# Task details
Answer these questions from the case report on biventricular Fontan conversion below, marking each answer with its letter:
(a) How old was the patient?
(b) What sports did she take part in during high school?
(c) What size was the mechanical On-X aortic valve used in the custom graft?

Novel Biventricular Fontan Conversion for Single-Ventricle Congenital Heart Disease

Case patient profile

A 22-year-old woman was born with a double outlet right ventricle with cross-cross orientation of the atrioventricular valves and superior-inferior ventricles (also known as upstairs-downstairs ventricles). A large perimembranous inlet ventricular septal defect was also present along with a straddling mitral valve and bilateral superior vena cava.

In childhood, she had undergone pulmonary artery banding, atrial septectomy, a bidirectional Glenn and lateral tunnel fenestrated Fontan, all of which were performed at Cleveland Clinic. In recent years, she had developed venovenous collaterals, which required multiple coil embolizations and progressive subaortic right ventricular outflow tract obstruction (90 mm Hg).

The patient had been well enough to participate in martial arts and boxing during high school. But recently, she found that exercise triggered cyanosis of her lips, dyspnea and sometimes syncope, prompting her current presentation to Cleveland Clinic.

Patient workup

When she presented for surgical consultation, she underwent multiple diagnostic tests, including cardiac catheterization, cardiac MRI and various tests for other organs. These tests confirmed a high gradient obstructing the right ventricle. Her left ventricle was dilated with normal function, and she also had liver and kidney dysfunction.

Shared decision-making

"We discussed options for repair, including novel division of her heart that would return it to two ventricles, a procedure called a "biventricular conversion," says Hani Najm, MD, Chair of Pediatric and Congenital Heart Surgery. This option would include an aortic valve implantation.

“She decided to have a mechanical valve and agreed to proceed with an innovative conversion. The time was right because she was well enough to withstand a major surgery and keep her own heart. Had we waited, she might ultimately have needed a heart and a lung transplant," he explains.

Procedure essentials

A crucial first step in this novel procedure was Dr. Najm’s advance fashioning of a custom-made extra-anatomical graft. A size 23-mm mechanical On-X® aortic valve was attached to the stented end of a 28-mm Relay®Pro non-bare metal stent. The custom prosthetic was further lengthened with a 28-mm Dacron Hemashield graft (Figure 1).

# Data under study
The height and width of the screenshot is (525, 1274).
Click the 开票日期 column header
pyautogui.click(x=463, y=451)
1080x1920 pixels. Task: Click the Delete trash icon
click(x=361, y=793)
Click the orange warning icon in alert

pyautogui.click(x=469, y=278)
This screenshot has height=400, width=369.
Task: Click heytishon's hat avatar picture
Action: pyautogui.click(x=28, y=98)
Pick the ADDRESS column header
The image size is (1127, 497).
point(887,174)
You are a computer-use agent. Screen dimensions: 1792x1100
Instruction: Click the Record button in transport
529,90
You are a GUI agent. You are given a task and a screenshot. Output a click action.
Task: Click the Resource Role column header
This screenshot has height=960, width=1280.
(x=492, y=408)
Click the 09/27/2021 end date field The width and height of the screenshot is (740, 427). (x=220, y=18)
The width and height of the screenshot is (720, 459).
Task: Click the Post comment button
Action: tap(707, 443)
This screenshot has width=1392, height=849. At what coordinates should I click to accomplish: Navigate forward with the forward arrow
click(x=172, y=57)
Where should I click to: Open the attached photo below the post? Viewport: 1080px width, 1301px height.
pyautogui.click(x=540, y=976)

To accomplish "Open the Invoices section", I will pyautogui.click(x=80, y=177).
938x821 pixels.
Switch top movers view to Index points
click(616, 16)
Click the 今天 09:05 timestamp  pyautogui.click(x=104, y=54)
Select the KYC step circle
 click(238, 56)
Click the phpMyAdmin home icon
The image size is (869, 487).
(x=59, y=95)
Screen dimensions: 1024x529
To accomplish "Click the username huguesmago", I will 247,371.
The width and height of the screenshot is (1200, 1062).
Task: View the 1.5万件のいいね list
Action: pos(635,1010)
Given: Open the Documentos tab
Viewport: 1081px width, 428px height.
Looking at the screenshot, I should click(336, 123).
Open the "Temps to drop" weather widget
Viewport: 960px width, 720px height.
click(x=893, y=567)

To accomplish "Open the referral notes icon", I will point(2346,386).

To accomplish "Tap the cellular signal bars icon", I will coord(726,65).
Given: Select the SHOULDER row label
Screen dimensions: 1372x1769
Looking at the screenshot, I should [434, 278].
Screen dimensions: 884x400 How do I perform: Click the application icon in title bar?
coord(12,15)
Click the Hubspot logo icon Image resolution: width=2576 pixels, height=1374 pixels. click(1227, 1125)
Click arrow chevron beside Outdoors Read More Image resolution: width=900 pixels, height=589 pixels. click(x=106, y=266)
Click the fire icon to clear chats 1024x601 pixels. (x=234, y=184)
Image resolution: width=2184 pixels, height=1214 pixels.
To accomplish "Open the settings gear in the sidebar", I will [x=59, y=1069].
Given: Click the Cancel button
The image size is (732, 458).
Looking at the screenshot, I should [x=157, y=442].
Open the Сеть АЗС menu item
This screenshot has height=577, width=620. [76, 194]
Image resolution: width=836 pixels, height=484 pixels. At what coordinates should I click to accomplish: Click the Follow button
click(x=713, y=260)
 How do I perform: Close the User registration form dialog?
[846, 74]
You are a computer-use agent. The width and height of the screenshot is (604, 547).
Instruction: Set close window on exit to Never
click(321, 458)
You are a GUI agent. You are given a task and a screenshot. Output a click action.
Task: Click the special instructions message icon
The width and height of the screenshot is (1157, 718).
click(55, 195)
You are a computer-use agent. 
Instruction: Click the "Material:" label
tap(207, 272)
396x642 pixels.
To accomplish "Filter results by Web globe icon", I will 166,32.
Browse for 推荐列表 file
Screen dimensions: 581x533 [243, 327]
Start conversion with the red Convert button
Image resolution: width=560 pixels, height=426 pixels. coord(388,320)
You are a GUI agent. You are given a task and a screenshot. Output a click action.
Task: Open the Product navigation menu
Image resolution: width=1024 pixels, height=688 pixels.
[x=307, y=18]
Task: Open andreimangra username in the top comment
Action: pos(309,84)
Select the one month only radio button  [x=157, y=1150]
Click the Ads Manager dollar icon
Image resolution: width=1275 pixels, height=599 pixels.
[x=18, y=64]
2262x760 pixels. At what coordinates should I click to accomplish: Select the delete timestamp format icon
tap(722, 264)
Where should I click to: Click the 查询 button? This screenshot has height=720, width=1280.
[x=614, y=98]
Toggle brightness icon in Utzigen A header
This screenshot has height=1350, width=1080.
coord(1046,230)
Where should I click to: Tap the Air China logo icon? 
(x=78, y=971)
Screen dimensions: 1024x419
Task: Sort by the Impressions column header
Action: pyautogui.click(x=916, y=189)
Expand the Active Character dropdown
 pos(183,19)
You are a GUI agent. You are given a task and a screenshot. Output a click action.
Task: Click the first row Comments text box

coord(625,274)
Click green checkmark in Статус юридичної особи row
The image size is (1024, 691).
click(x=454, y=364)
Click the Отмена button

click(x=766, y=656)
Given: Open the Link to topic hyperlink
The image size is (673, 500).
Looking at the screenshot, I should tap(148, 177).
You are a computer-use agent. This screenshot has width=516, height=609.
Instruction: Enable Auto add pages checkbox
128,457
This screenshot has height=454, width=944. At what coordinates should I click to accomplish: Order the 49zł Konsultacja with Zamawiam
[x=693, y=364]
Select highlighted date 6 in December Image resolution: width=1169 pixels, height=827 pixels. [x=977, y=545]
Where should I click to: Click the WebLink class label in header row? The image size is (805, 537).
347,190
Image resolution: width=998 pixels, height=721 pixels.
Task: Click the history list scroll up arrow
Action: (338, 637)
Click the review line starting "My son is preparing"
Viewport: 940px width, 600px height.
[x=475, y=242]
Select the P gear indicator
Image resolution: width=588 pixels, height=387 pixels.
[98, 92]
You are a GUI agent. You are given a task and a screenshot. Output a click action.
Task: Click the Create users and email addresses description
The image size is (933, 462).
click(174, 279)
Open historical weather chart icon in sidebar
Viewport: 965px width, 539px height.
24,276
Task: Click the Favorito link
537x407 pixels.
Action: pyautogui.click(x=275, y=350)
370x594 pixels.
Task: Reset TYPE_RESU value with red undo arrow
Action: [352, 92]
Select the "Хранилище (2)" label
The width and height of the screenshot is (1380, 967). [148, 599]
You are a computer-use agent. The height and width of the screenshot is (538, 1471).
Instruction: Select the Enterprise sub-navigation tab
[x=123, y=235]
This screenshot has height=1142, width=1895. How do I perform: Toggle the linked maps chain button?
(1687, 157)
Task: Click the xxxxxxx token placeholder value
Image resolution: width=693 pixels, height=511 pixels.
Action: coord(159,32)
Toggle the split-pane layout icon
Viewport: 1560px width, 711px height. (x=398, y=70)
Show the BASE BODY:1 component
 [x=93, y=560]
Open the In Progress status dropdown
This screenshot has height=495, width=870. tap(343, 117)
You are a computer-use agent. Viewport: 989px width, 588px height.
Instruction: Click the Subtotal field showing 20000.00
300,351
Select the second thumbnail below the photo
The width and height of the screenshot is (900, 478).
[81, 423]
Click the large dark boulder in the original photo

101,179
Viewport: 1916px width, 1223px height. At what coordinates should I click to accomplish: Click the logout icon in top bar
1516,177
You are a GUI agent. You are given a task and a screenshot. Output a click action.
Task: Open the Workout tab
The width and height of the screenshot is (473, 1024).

# Solution to this problem
(a) 22 years old
(b) Martial arts and boxing
(c) 23 mm